As it was a beautiful afternoon, I determined that I would probably give the lawns a cut this afternoon. It is only eight days since the last cut but every extra day over a week seems to make the grass grow like mad. I was just contemplating this when the doorbell rang and it was our chiropodist on her monthy visit. Although she was on our ‘planning board’ I had forgotten to look at it so it was a complete surprise for us. Her parting shot to to us as she left was that I now had no excuse for not doing the lawns so I started at a time much later than normal but managed to get everything done by 6.00 in time for the 6.00pm news and a little treat of icecream for our tea.

Earlier in the day and waiting for us when we got back from our morning out was a 3 CD package of Joan Baez CDs’s. These were very reasonably priced for a 3 CD collection so we immediately put on one of them and were suitably transported. Why Meg and I are so enamoured with Joan Baez was that we followed the records we had made whilst we university students in the mid 1960s. Joan Baez has a very distinctive voice and tended to write most of her own material, accompanying herself on a guitar. She also has the amazing diction so you can generally comprehend every word in the song – these are often of a very wistful nature. One particular track is her rendition of ‘House of the Rising Sun’ – forget about the raucous Animals versiom for here we have the pure diction recorded when she was just 18. The background of the song is as follows. The folk music historian Alan Lomax recorded a version in 1937 by a 16-year-old girl named Georgia Turner.
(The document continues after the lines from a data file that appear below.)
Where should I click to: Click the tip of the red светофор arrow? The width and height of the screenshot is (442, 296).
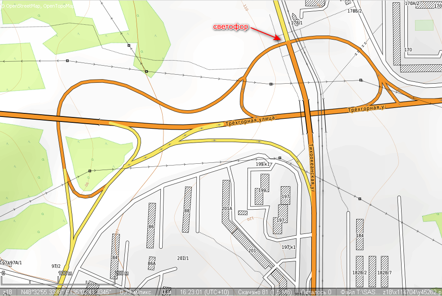click(279, 38)
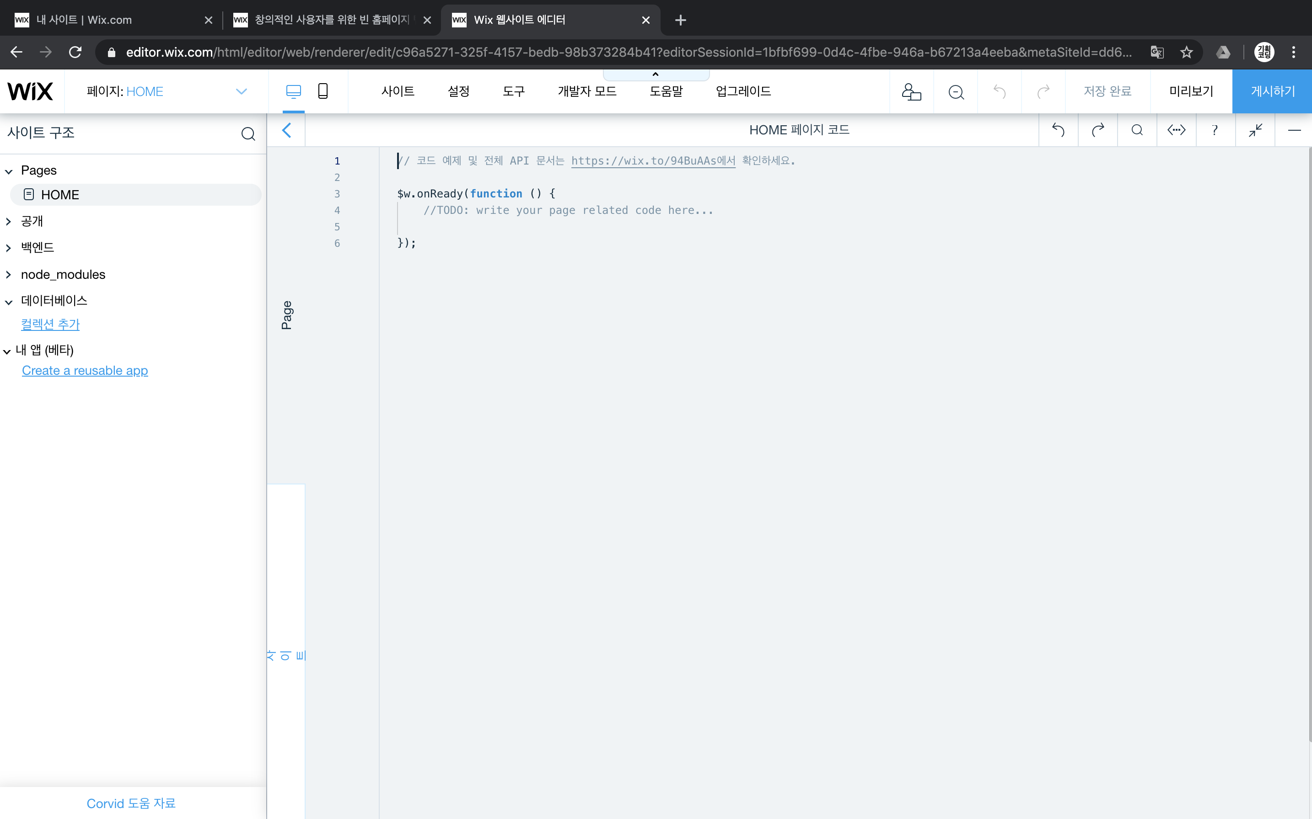Click format code brackets icon
The width and height of the screenshot is (1312, 819).
pyautogui.click(x=1176, y=130)
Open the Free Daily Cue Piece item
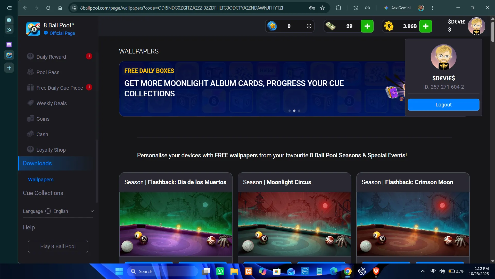Screen dimensions: 495x279 [x=60, y=88]
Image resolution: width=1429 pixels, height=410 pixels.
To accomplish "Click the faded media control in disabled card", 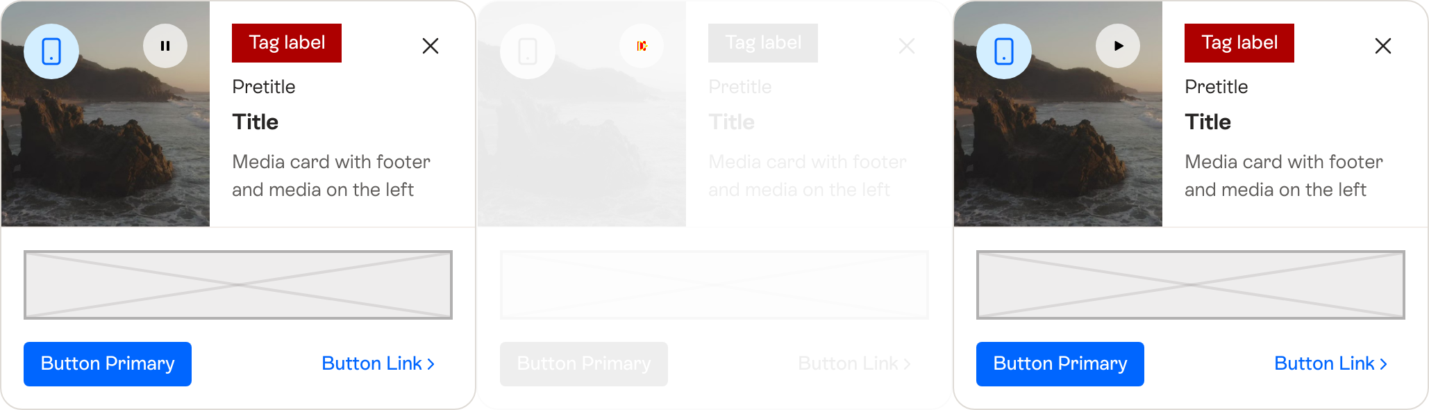I will pyautogui.click(x=642, y=46).
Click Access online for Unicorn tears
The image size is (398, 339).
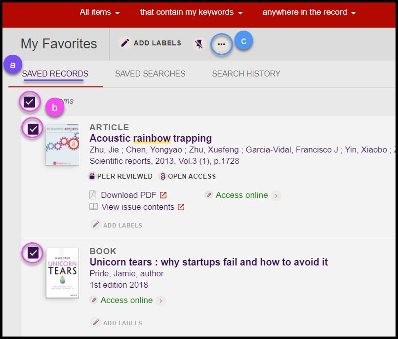click(126, 300)
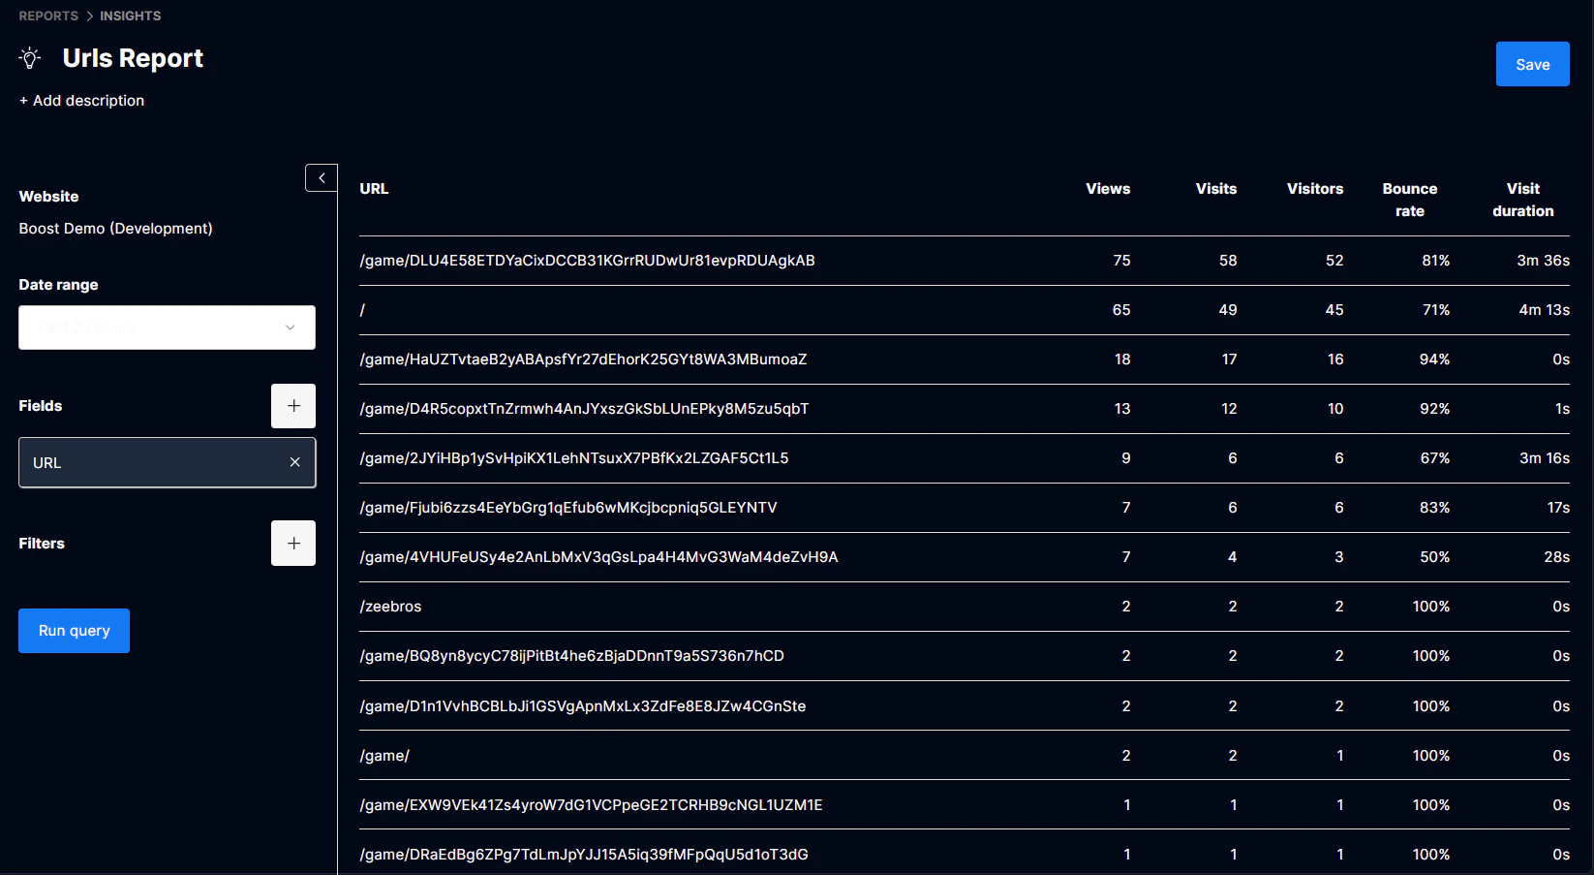Image resolution: width=1594 pixels, height=875 pixels.
Task: Run the query
Action: tap(74, 630)
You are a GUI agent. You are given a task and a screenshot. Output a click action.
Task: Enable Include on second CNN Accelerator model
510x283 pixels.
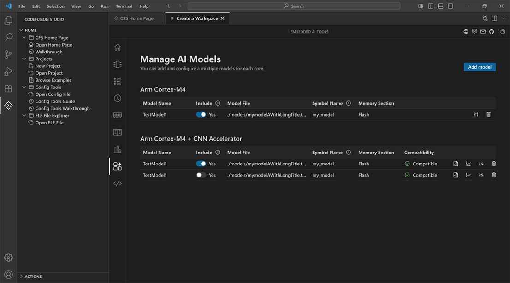tap(202, 175)
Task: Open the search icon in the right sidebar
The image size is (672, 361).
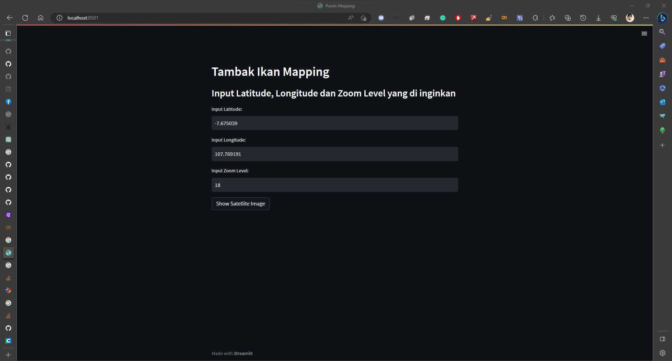Action: click(662, 31)
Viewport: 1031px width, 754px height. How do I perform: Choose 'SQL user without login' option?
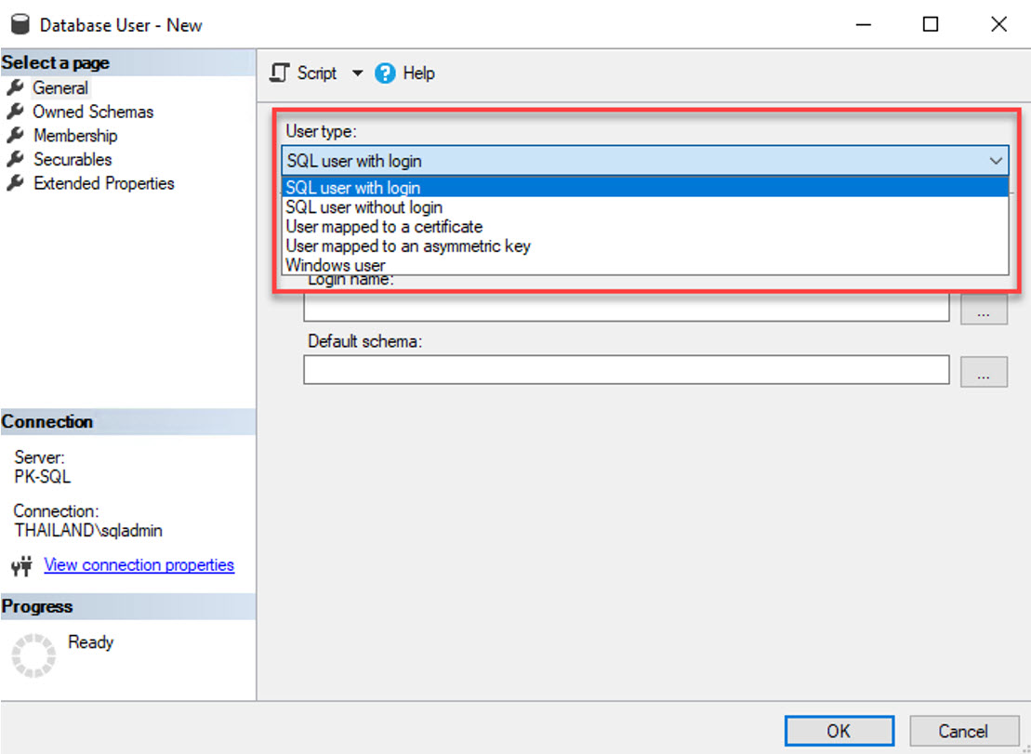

In this context, it is sung in the first person, present tense with the singer lamenting how the House of the Rising Sun has ruined her life. In this traditional folk version, the main character is either a prostitute or a prisoner. The Animals changed it to a gambler to make their version more radio-friendly.

The water industry is finally ‘coming clean’ about its intention to spend £10 billion on cleaning up the UK’s water supplies. But then, it has been making about 800 discharges a day into the UK’s rivers and the sea. The bill for the clean up looks as though as though it is going to come from the pockets of the consumers rather than the profits of the shareholders, needless to say.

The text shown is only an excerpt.